_WORK TASK:_
Search the data below for the word "star" and copy each line that holds it.

_Dataset records:_
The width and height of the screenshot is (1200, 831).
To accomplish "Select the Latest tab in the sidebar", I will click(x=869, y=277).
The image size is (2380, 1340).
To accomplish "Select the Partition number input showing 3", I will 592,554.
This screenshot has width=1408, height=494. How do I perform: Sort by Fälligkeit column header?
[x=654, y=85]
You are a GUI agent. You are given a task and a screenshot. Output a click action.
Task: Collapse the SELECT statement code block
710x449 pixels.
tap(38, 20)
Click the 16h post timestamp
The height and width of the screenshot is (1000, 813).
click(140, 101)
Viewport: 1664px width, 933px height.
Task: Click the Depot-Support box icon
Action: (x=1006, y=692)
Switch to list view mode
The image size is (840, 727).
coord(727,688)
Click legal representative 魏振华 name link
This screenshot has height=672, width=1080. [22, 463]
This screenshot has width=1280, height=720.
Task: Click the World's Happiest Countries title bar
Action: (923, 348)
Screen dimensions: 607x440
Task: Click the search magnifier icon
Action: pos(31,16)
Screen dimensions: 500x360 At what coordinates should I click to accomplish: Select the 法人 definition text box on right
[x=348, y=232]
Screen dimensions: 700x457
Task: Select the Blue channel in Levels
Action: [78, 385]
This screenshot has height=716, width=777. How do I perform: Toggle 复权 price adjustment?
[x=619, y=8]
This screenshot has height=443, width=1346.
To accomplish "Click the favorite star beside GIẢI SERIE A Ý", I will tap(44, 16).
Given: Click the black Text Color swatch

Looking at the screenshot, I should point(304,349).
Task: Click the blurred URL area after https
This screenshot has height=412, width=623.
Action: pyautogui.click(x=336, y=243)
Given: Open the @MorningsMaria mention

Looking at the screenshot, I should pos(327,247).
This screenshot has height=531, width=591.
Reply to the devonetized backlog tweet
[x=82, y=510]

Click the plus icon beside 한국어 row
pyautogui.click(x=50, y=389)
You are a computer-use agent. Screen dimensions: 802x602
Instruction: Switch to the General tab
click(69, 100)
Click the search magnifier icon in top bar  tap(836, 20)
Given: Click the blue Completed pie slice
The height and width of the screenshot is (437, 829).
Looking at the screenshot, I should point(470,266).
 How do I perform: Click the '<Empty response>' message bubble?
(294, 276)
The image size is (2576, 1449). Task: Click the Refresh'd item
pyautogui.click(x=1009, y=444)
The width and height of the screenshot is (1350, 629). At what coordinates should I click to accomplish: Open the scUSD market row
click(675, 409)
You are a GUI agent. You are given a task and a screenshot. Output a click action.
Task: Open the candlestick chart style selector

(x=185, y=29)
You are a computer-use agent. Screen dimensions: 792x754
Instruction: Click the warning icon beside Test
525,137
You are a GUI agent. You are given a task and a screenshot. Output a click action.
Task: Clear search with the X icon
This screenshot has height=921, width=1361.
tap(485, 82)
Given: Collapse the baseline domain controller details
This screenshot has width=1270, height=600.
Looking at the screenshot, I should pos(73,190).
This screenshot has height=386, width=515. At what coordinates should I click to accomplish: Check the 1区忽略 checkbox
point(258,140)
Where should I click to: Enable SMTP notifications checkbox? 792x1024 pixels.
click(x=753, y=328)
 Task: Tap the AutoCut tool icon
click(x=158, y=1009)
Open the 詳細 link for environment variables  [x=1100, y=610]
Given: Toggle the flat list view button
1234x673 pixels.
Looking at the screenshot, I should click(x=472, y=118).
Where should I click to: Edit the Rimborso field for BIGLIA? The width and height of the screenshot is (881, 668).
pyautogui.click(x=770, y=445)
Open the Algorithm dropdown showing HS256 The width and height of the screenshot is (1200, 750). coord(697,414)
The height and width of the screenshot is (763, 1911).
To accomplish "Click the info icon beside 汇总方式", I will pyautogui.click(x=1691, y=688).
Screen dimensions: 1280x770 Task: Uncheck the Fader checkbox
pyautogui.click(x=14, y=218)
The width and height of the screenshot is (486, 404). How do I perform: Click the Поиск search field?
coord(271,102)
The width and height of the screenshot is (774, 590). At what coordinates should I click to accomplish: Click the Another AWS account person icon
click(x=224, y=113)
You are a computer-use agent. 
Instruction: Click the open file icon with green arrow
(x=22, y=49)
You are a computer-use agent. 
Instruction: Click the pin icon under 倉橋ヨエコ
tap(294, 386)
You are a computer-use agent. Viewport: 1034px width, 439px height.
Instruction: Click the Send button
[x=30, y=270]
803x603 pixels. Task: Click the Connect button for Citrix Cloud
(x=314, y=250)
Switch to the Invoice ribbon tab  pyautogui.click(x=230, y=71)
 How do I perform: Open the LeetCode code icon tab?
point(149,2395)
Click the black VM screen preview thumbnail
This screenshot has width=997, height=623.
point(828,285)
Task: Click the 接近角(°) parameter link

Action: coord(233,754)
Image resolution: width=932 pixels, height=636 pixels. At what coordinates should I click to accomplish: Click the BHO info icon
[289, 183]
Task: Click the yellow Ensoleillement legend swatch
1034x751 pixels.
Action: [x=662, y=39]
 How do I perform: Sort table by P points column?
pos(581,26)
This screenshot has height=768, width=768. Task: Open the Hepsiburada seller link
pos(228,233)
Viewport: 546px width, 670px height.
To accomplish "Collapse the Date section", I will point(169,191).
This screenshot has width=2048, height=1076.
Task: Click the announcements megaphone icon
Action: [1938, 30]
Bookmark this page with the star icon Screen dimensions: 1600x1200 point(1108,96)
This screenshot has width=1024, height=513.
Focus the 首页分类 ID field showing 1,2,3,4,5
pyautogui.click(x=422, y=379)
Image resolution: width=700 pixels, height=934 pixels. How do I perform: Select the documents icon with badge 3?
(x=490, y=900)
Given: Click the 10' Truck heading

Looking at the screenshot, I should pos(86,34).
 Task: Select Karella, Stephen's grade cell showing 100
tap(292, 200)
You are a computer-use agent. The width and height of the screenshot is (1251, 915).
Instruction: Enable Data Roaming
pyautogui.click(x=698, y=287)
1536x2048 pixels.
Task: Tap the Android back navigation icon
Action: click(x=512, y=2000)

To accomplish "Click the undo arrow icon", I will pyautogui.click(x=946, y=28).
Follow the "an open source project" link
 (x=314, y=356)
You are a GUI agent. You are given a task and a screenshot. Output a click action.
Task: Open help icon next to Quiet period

_PROBLEM SOLUTION:_
To accomplish "Click the favorite star beside GIẢI SERIE A Ý", I will tap(44, 16).
Bookmark this page with the star icon Screen dimensions: 1600x1200 point(1108,96)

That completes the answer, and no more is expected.